▸ Collected data
-- -- --

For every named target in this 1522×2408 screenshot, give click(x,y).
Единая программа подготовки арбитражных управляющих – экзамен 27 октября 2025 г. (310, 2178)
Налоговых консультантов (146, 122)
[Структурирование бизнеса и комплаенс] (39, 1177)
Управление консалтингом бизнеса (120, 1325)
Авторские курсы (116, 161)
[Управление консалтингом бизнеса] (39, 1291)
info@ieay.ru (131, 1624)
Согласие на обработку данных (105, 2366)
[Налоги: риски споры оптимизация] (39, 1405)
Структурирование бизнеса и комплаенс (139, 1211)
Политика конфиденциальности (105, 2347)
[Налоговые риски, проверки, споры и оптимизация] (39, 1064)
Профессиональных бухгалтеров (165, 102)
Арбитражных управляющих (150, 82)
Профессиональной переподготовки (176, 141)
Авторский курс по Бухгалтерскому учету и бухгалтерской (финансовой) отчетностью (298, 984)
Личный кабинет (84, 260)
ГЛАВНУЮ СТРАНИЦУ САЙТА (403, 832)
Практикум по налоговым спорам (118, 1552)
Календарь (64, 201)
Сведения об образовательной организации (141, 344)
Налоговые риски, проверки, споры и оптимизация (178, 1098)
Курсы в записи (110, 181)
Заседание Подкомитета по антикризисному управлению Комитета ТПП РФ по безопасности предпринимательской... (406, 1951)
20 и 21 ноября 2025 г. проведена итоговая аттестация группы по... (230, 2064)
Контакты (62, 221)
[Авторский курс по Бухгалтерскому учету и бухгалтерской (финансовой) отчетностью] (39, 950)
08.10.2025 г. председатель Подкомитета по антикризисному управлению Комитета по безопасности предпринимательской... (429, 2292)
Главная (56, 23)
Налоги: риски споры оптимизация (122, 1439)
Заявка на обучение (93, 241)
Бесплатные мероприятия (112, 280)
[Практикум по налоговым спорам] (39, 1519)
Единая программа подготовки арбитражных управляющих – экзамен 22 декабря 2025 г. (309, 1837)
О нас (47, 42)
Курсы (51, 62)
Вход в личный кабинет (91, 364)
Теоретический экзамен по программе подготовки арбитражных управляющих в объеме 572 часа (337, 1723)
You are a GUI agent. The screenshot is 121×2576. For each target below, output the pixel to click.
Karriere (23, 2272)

-- -- --

▸ How to complete this task
Reproduce all of the records precisely. No word may differ.

▸ Response
For every named target in this 1522×2408 screenshot, give click(x,y).
Единая программа подготовки арбитражных управляющих – экзамен 27 октября 2025 г. (310, 2178)
Налоговых консультантов (146, 122)
[Структурирование бизнеса и комплаенс] (39, 1177)
Управление консалтингом бизнеса (120, 1325)
Авторские курсы (116, 161)
[Управление консалтингом бизнеса] (39, 1291)
info@ieay.ru (131, 1624)
Согласие на обработку данных (105, 2366)
[Налоги: риски споры оптимизация] (39, 1405)
Структурирование бизнеса и комплаенс (139, 1211)
Политика конфиденциальности (105, 2347)
[Налоговые риски, проверки, споры и оптимизация] (39, 1064)
Профессиональных бухгалтеров (165, 102)
Арбитражных управляющих (150, 82)
Профессиональной переподготовки (176, 141)
Авторский курс по Бухгалтерскому учету и бухгалтерской (финансовой) отчетностью (298, 984)
Личный кабинет (84, 260)
ГЛАВНУЮ СТРАНИЦУ САЙТА (403, 832)
Практикум по налоговым спорам (118, 1552)
Календарь (64, 201)
Сведения об образовательной организации (141, 344)
Налоговые риски, проверки, споры и оптимизация (178, 1098)
Курсы в записи (110, 181)
Заседание Подкомитета по антикризисному управлению Комитета ТПП РФ по безопасности предпринимательской... (406, 1951)
20 и 21 ноября 2025 г. проведена итоговая аттестация группы по... (230, 2064)
Контакты (62, 221)
[Авторский курс по Бухгалтерскому учету и бухгалтерской (финансовой) отчетностью] (39, 950)
08.10.2025 г. председатель Подкомитета по антикризисному управлению Комитета по безопасности предпринимательской... (429, 2292)
Главная (56, 23)
Налоги: риски споры оптимизация (122, 1439)
Заявка на обучение (93, 241)
Бесплатные мероприятия (112, 280)
[Практикум по налоговым спорам] (39, 1519)
Единая программа подготовки арбитражных управляющих – экзамен 22 декабря 2025 г. (309, 1837)
О нас (47, 42)
Курсы (51, 62)
Вход в личный кабинет (91, 364)
Теоретический экзамен по программе подготовки арбитражных управляющих в объеме 572 часа (337, 1723)
You are a GUI agent. The screenshot is 121×2576. For each target below, output the pixel to click.
Karriere (23, 2272)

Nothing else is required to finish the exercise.